==== GIVEN DATA

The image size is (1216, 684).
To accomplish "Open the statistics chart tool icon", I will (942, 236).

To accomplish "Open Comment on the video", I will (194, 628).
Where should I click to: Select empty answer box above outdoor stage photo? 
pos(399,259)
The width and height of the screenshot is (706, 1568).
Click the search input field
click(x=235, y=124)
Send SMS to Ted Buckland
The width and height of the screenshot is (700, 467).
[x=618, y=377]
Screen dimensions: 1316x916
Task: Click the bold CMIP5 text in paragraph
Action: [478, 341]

========

REQUIREMENT -
Output all of the records exactly, with nothing omitted.

TASK RESPONSE -
The image size is (1216, 684).
To accomplish "Open the statistics chart tool icon", I will (942, 236).

To accomplish "Open Comment on the video", I will (194, 628).
Where should I click to: Select empty answer box above outdoor stage photo? 
pos(399,259)
The width and height of the screenshot is (706, 1568).
Click the search input field
click(x=235, y=124)
Send SMS to Ted Buckland
The width and height of the screenshot is (700, 467).
[x=618, y=377]
Screen dimensions: 1316x916
Task: Click the bold CMIP5 text in paragraph
Action: [478, 341]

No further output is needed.